From his breast pocket he pulled out another cigarette and a match from a matchbox and had both lit and pressed against each other by the time the approaching men were halfway up his driveway. The yellow glow burned bright in the shadow cast by his downturned face, illuminating Hairston for the two men and the third strung between them as he stood waiting at the end of the path. He watched them too intently, a thousand questions apparent in the intense grey of his eyes made more intense by the match flame reflected within them. Whole conversations had with himself as they crossed the last few feet to him to present the driver they captured.
Hairston snuffed the match with a wave, flicked it into the dirt and pulled on his cigarette, burning nearly a quarter of it before blowing the smoke through stained teeth. He pointed at a spot on the ground and where the two men promptly dumped the third, putting his face in the dirt.
The driver looked as if he'd been dragged through the brush he was found in rather than merely found in it. The man's shirt was torn and stained in streaks of mud and dirt and his trousers were barely holding to his waist. And although rather difficult to see now, Hairston had noticed on the man's approach that his face had been cut up and his left eye swollen shut.
”Get him up.” He said quickly to the two standing on either side of him. They grabbed him by his arms and hoisted him to his knees. From his good eye, the driver looked up at Hairston.
”Where you running to huh? I own every acre from here to the horizon ain't nowhere you can run.”
”I wasn't... sir.”
"No?"
"No, sir. I was comin' to tell yuh what happened." The man on his knees gestured behind him in the direction of the smoke stack still visible in the fading light.
Hairston pulled on his cigarette and blew the smoke into the air, taking a moment to study the plume again. "Beaver Creek." He turned back to the driver. "You are a driver there?"
”Yessur.”
”Well then, get on with it.”
”It was a man.”
There was another pause, this one suspended in the air by all men present. A silent acknowledgement and quiet disbelief. Hairston chewed his tongue for a moment, glanced at the other two men who simply returned his, and then took another pull from his cigarette, lowering himself to the ground as he inhaled until he was level with the driver.
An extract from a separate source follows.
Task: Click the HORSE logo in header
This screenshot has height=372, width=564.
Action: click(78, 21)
He smiled something vile as he let the burnt air in his lungs escape as curling tendrils of smoke that wrapped around stained teeth and drifted through his beard.
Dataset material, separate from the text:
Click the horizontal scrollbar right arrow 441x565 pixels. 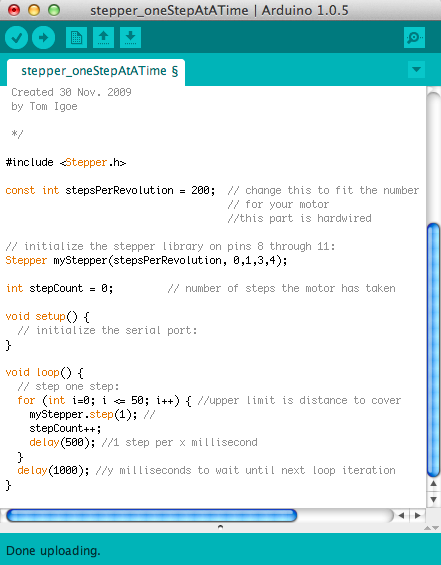tap(418, 516)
"You're telling me a single man burned down my plantation."
”Yessur.”
”Are you lying to me? Cause if you lying, I’ll have George over there shoot you from where he's standing on that there porch, you understand?”
The man shook his head. ”I ain’t no liar, Mr Hairston. It was one man. A-..." There was a bit of hesitation, but eventually he resolved to finish the sentence. "...A white man.”
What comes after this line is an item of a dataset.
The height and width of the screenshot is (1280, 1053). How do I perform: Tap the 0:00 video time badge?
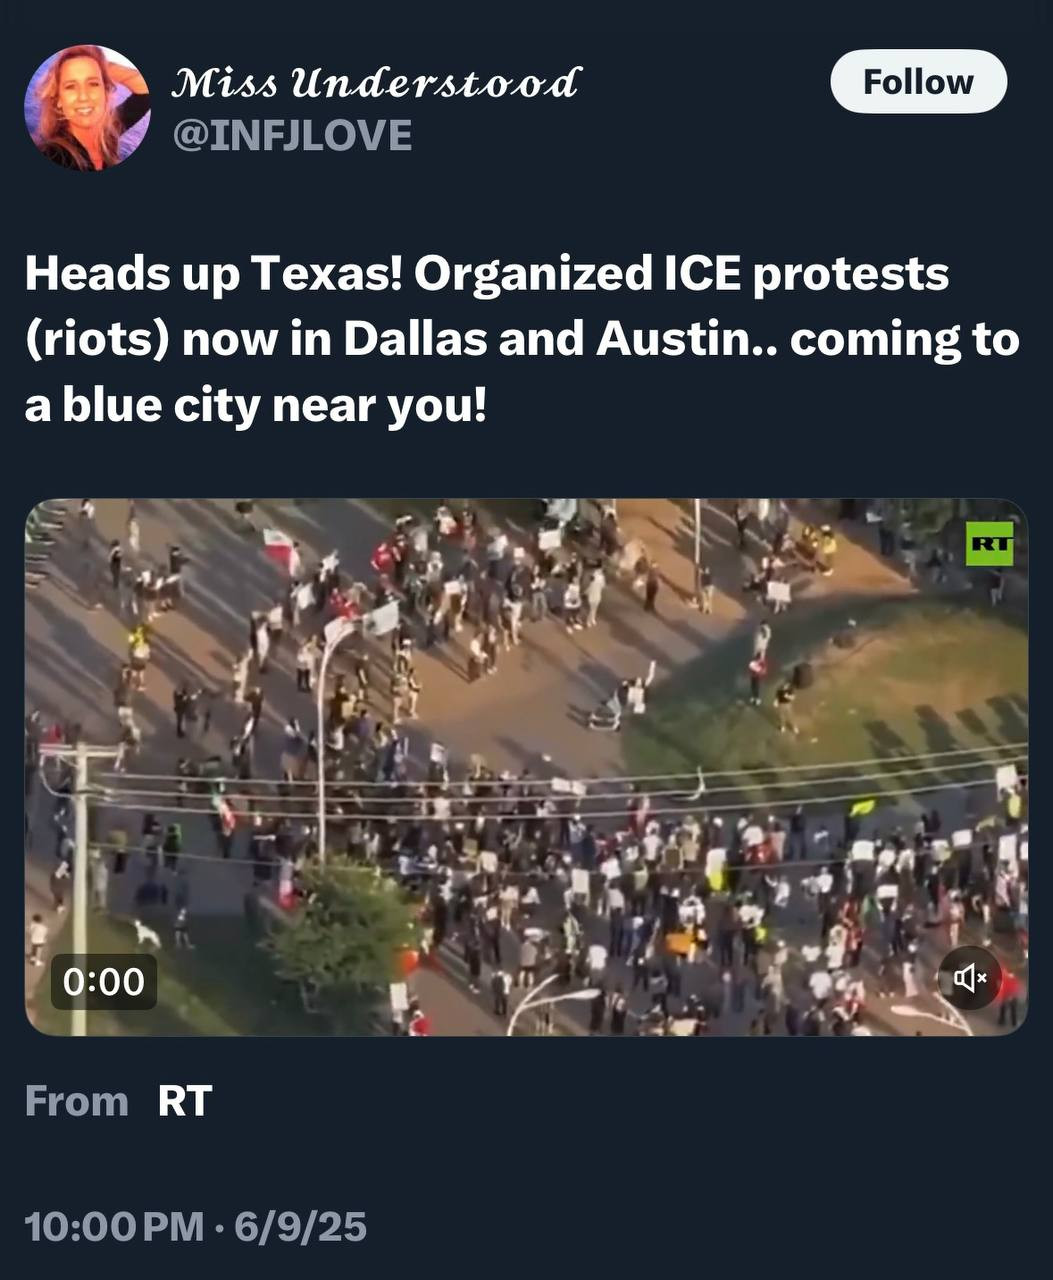104,981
"A. White. Man..." Hairston repeated slowly, not believing him. His trust was already hanging by a thread, but there was a curiosity to it he couldn't deny. Some small desire to see where this tale led. "Alright. One of mine?"
Another head shake. "No sir... he was in the field... workin' it."
This time it was Hairston who shook his head. ”No. I don't have anybody done recently got here working for me. No contracts."
"I swear..."
"You know what this man look like?” To which the driver only nodded. There was another pause, this one shorter, followed by a finger snap and wave at Andy, who had been standing on the porch next to George. ”Andy!”
The boy jumped down from the porch and ran up to the group of men.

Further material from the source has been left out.